Among the wins for China’s healthcare system, Zhou says, is that the government has published policy initiatives to attract more investment from the private sector. “Another factor is giving doctors permission to practice in different hospitals, which increases competition and efficiency, as good hospitals attract good doctors and lead the way in terms of quality.

“There has also been an increase in coverage for public health insurance, over the last several years, and by last year (2014) this had increased coverage to 95% of the population, which is quite an achievement.”

That said, there is a disconnect between basic medical insurance and commercial medical insurance, in that the latter cannot be used to pay the difference. “This is just not working well for private healthcare, though it’s definitely the way to go.”

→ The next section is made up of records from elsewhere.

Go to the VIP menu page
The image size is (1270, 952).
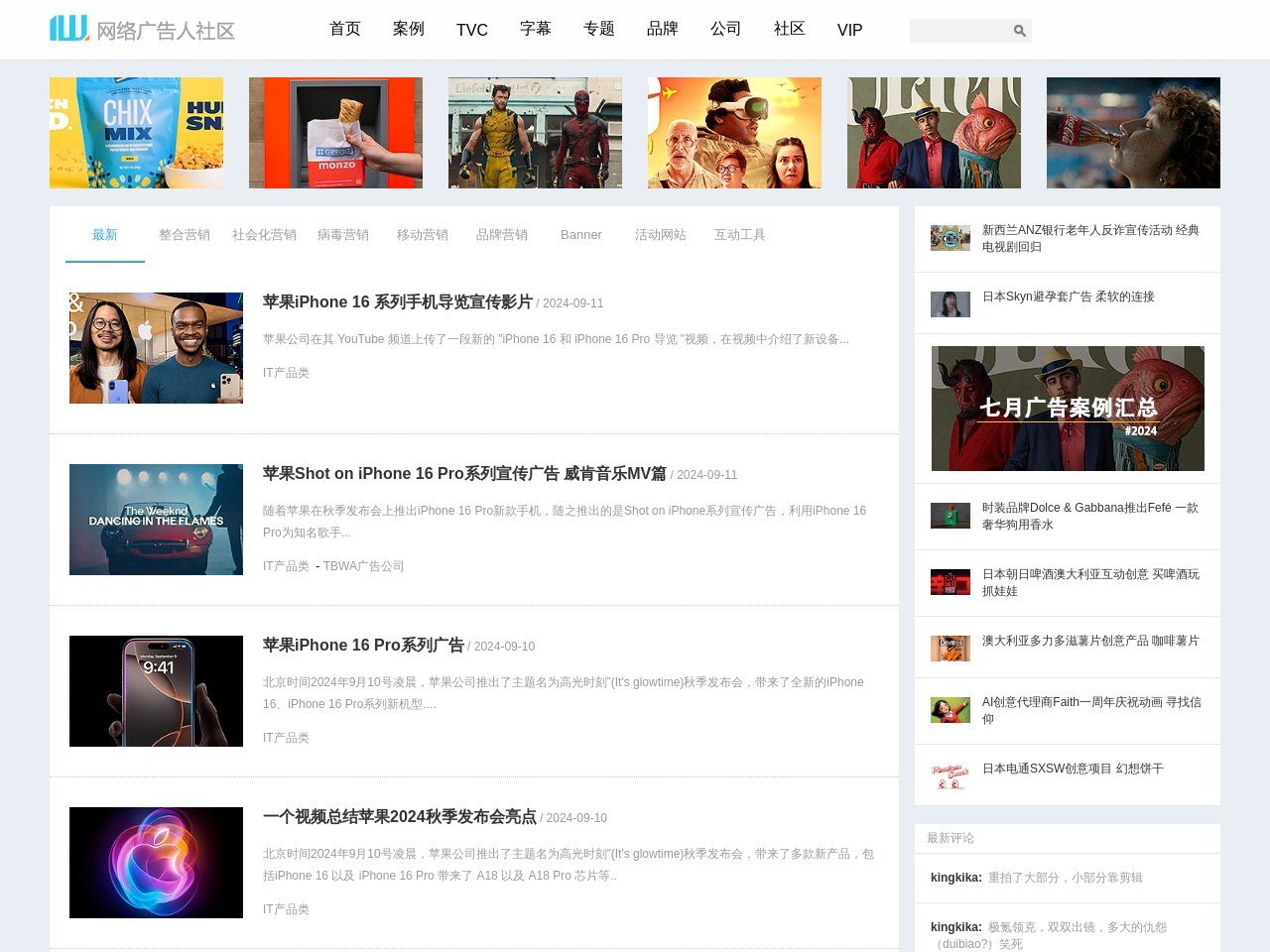(x=849, y=30)
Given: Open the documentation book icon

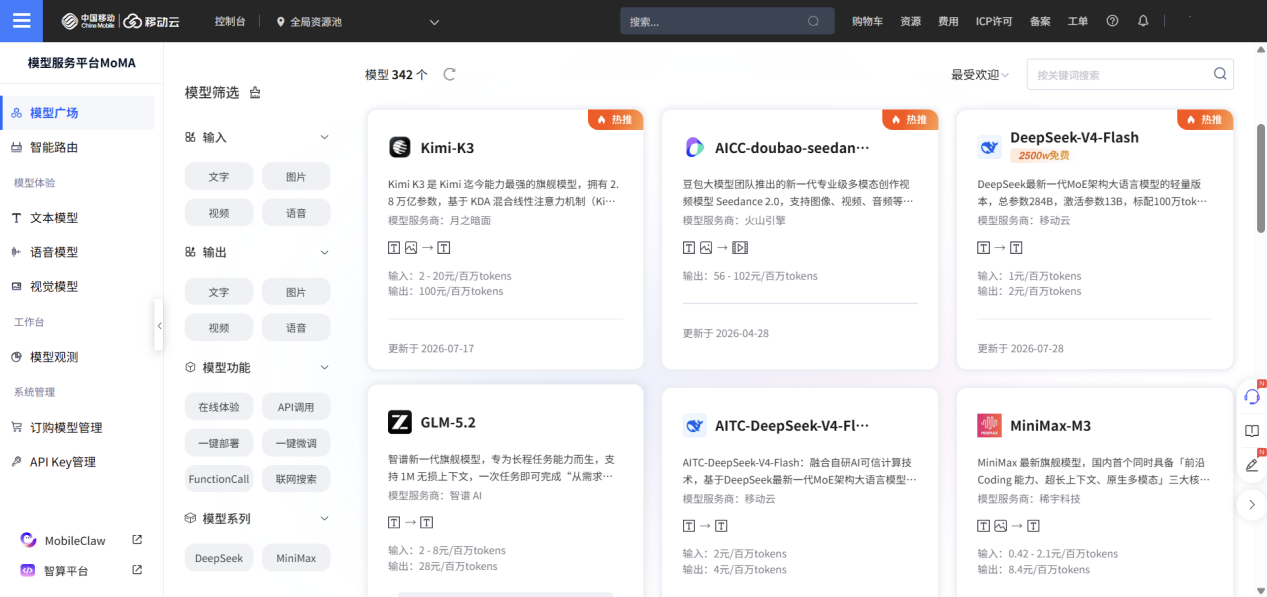Looking at the screenshot, I should 1252,431.
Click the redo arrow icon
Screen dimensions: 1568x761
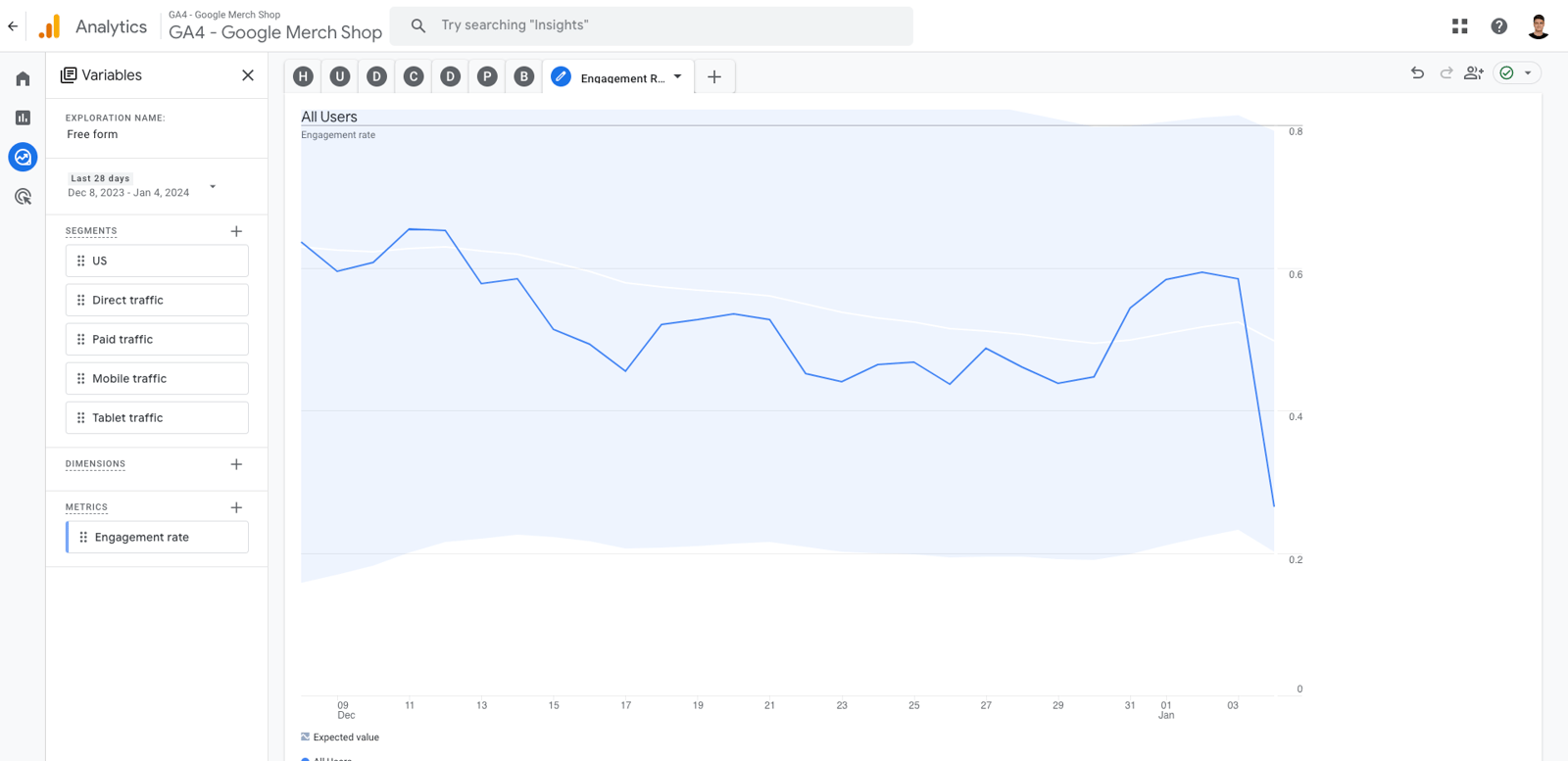1446,72
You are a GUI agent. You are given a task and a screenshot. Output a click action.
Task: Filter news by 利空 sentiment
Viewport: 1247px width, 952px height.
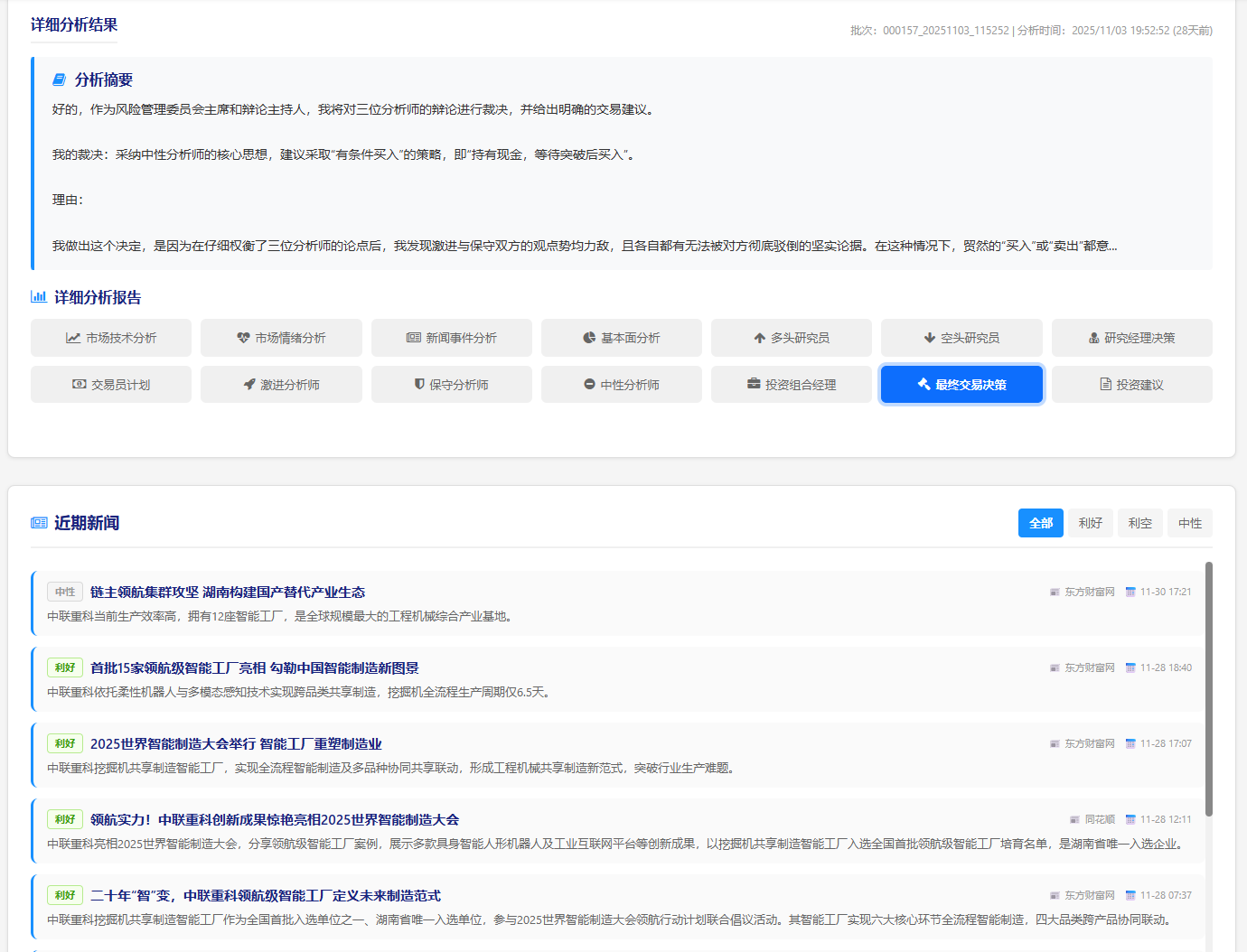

Zhou outlines the problems: insurance companies are not able to develop products because there is not enough data to cover the calculations. This kind of data has only been available in recent years, but it’s also hard to access from the relevant government departments, partly due to privacy issues.

“There really aren’t that many medical insurance companies at the moment, though they are a very important part of the equation. 2015 is the last year of the 12th Five-Year Plan and looking ahead, private hospitals and commercial insurance are going to be part of the solution to China’s healthcare problems. There are a lot of challenges here.”

Price Cuts Cause Quality Concern

On the subject of updating the National Reimbursement Drug List (NRDL) to ease the financial burden on patients using innovative, higher-quality drugs, AmCham is pushing for action. The NRDL was last updated in 2009, while some oncology medication has been waiting for a listing since 2004.

Asked when this was likely, Zhou replies: “Seriously, I don’t know. It’s the million-dollar question.”

As for pricing, AmCham called last year “historic for drug pricing reform,” as the government took steps to liberalize price controls and the National Development and Reform Commission issued draft regulations on drug pricing reform (Also see "Rising China Payer Agency Screaming For Drug Cost Control" - Scrip, 10 Mar, 2015.).

However, Zhou has a word of warning: “I’m a little concerned about freeing up the pricing. In all countries the governments want to control costs, or rather the growth of costs, but all the focus seems to be on cheaper prices.”

“We don’t know who is going to decide the quality of products. The current situation is that we can’t see incentives to improve quality, and I can’t see this changing. I can’t see how it can change. I’m a little afraid that the situation might be deteriorating.”

He concludes on a positive note, however, saying China’s healthcare industry holds considerable and offers many opportunities, such as senior care, healthcare IT and mobile health. “There is also the fundamental question of who will pay for that, whether this is the government, domestic or foreign investors, or a mix, whether it’s out of pocket or insurance.”

“We do hope the economic reforms will stay on track, it’s all about improving healthcare and improving quality.”